WHAT YOU SHOULD DO:
Copy out each line from the material where the word "agent" is found.

+++

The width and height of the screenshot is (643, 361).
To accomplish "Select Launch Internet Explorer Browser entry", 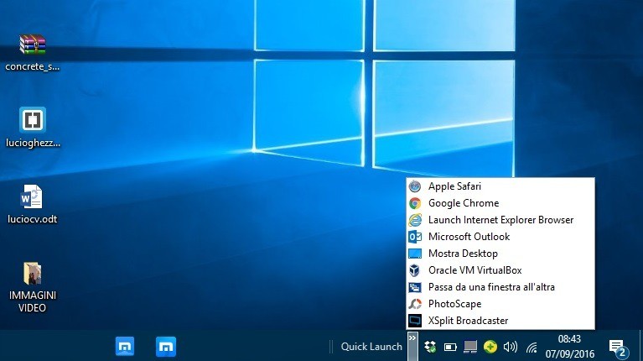I will (500, 220).
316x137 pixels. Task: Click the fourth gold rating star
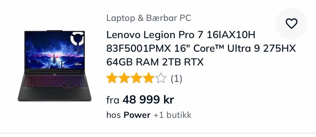pos(149,78)
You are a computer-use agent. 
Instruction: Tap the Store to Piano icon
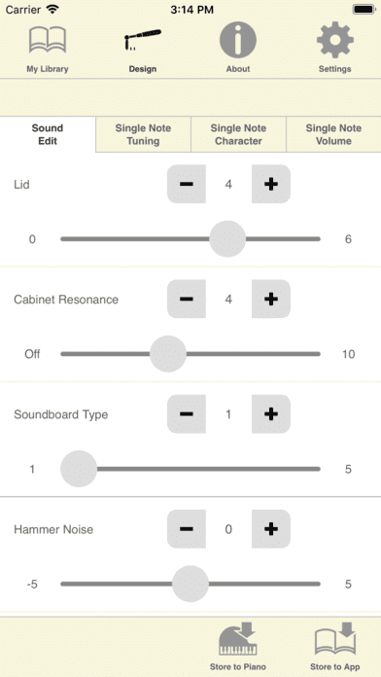(x=238, y=638)
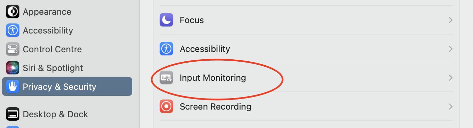Viewport: 473px width, 128px height.
Task: Click the Screen Recording red icon
Action: [166, 107]
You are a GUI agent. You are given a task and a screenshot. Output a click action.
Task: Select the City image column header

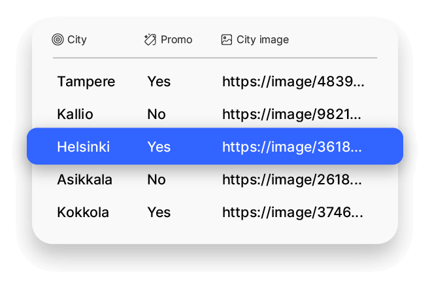263,40
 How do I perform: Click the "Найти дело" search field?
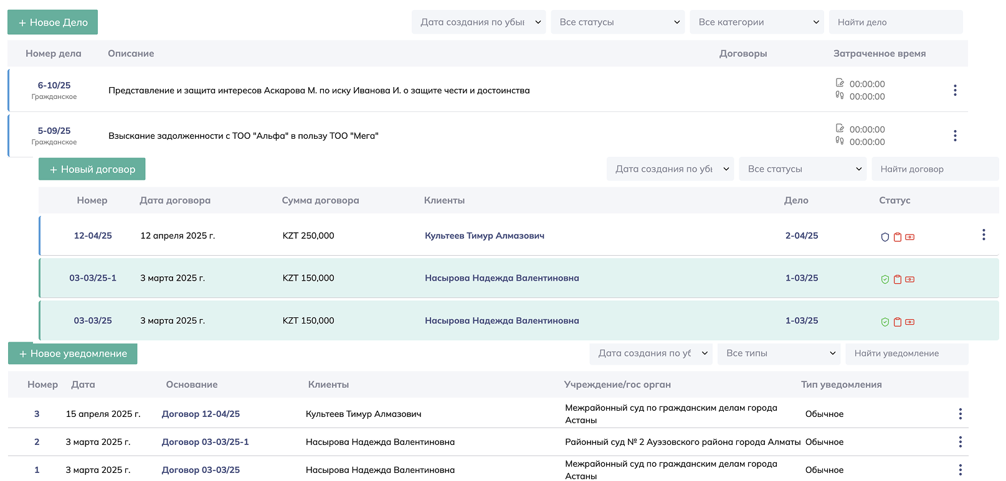pos(895,22)
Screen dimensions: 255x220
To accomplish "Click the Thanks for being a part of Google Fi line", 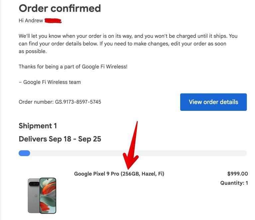I will 73,67.
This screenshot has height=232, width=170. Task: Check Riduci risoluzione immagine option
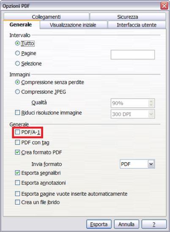click(17, 112)
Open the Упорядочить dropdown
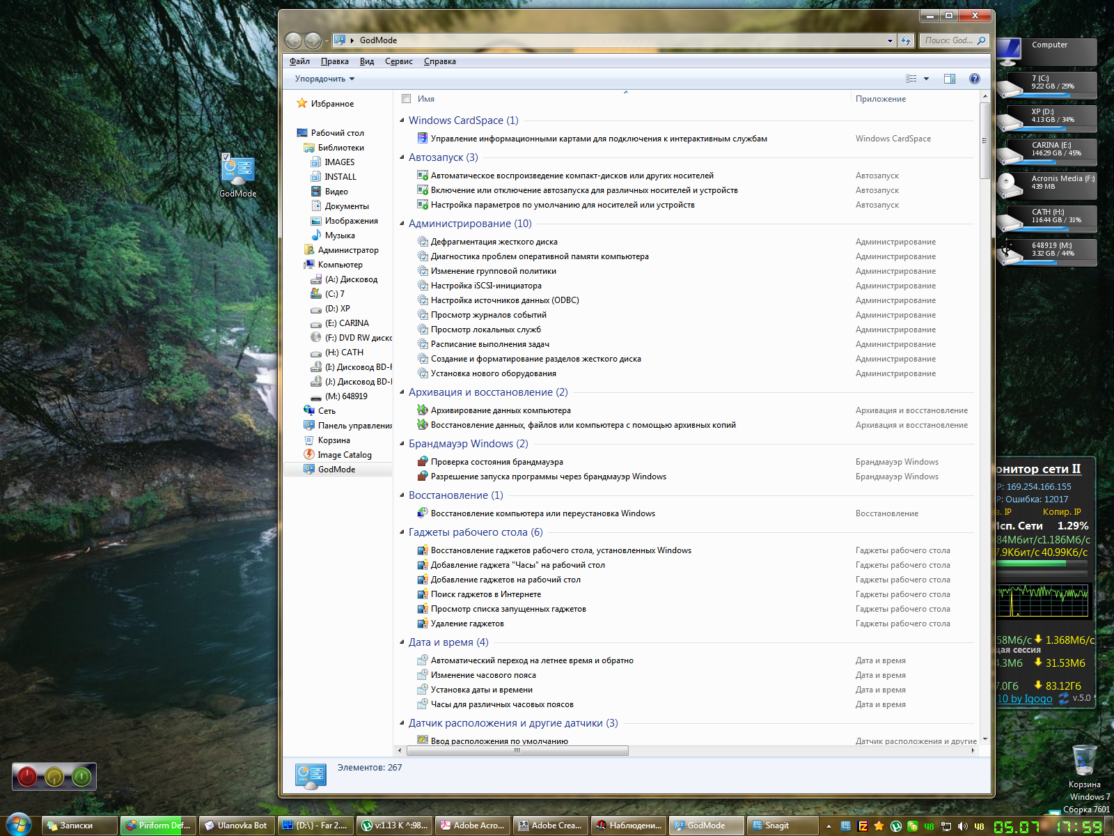This screenshot has width=1114, height=836. click(x=324, y=79)

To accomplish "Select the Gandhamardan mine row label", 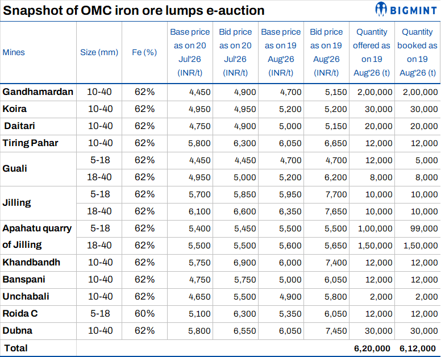I will tap(38, 92).
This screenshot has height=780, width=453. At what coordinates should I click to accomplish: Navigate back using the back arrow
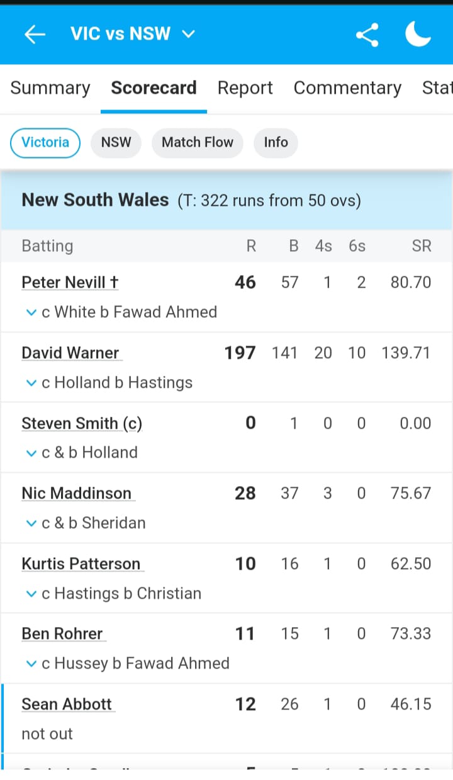(35, 35)
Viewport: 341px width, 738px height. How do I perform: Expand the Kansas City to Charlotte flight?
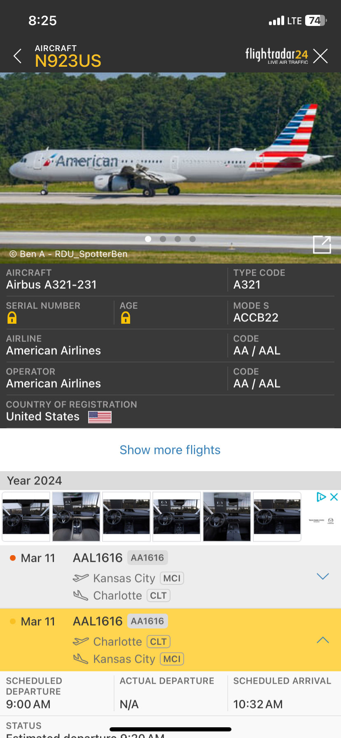coord(322,576)
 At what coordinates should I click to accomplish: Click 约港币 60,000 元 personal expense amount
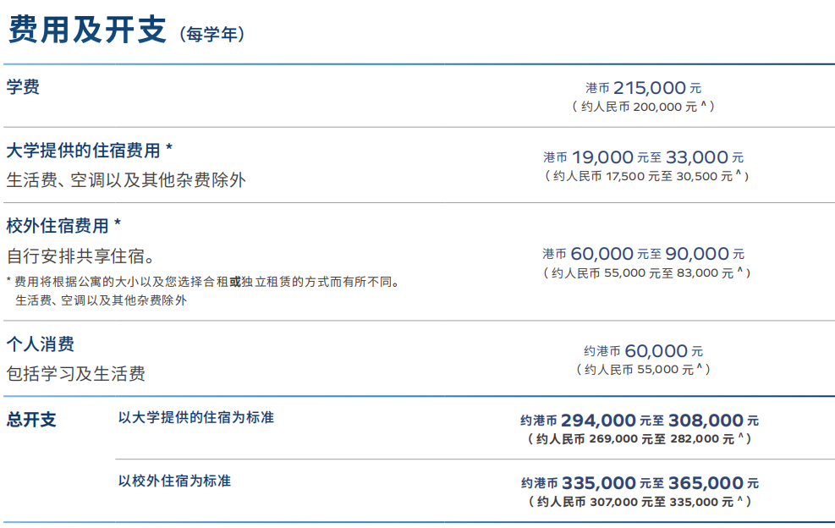[x=643, y=351]
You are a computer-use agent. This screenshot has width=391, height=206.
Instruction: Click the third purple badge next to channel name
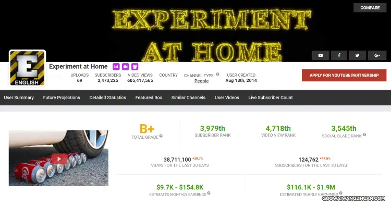click(135, 67)
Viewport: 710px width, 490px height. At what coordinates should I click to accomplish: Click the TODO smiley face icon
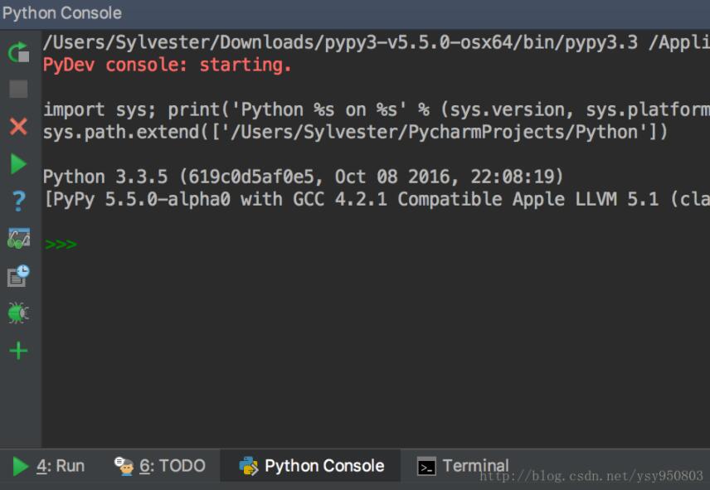pos(125,465)
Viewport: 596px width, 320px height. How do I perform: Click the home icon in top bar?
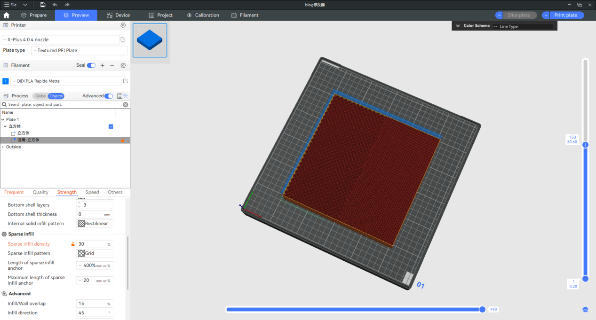[x=6, y=15]
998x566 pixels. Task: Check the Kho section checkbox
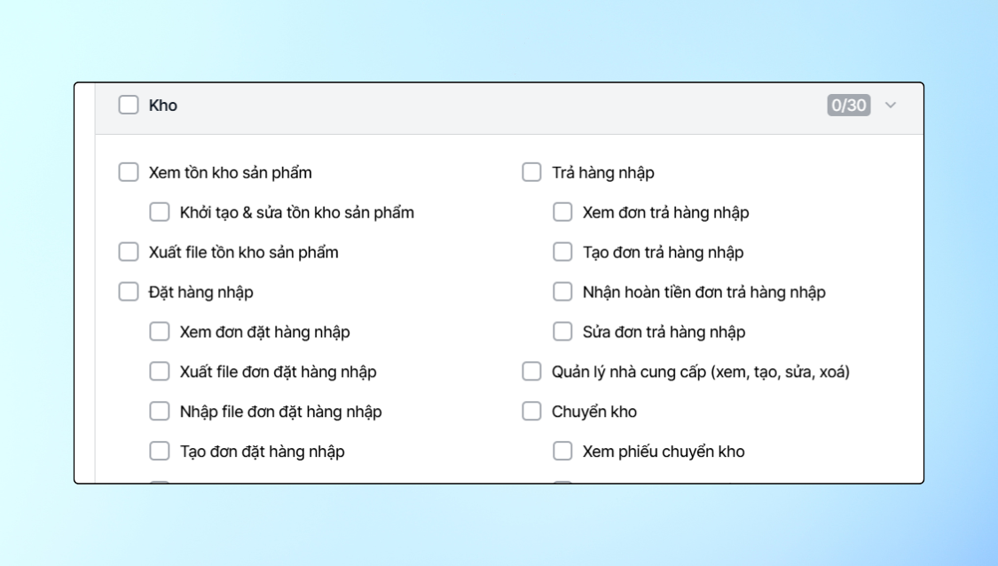(x=129, y=105)
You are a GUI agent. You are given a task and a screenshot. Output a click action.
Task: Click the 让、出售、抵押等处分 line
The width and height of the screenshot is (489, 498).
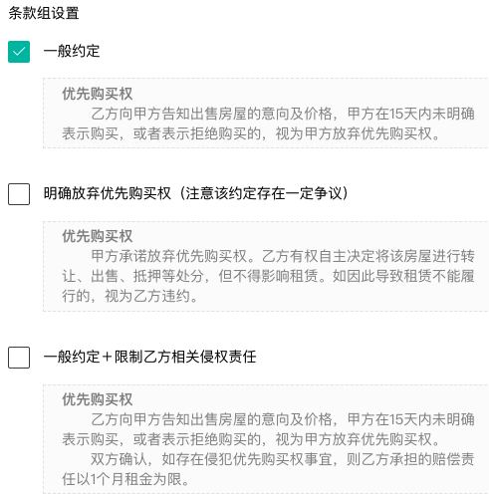pos(268,276)
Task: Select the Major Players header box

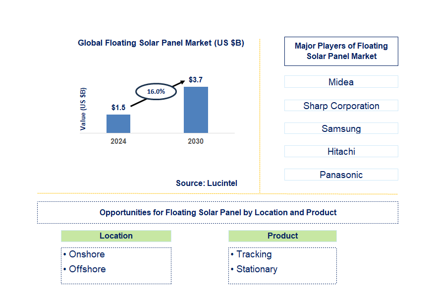Action: click(x=341, y=51)
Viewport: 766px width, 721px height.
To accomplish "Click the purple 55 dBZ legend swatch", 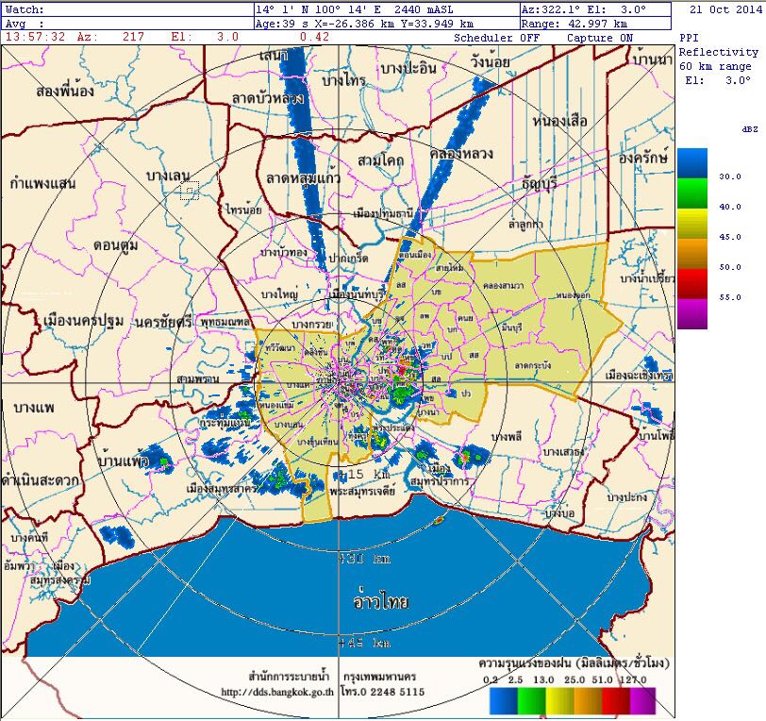I will (x=691, y=312).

+++

ANSWER BELOW:
You are a computer-use agent. 
You are a GUI agent. You are given a task and a screenshot. Output a click action.
You are a computer-use agent. This screenshot has width=391, height=206.
You are a GUI agent. You are given a task and a screenshot. Output a click action.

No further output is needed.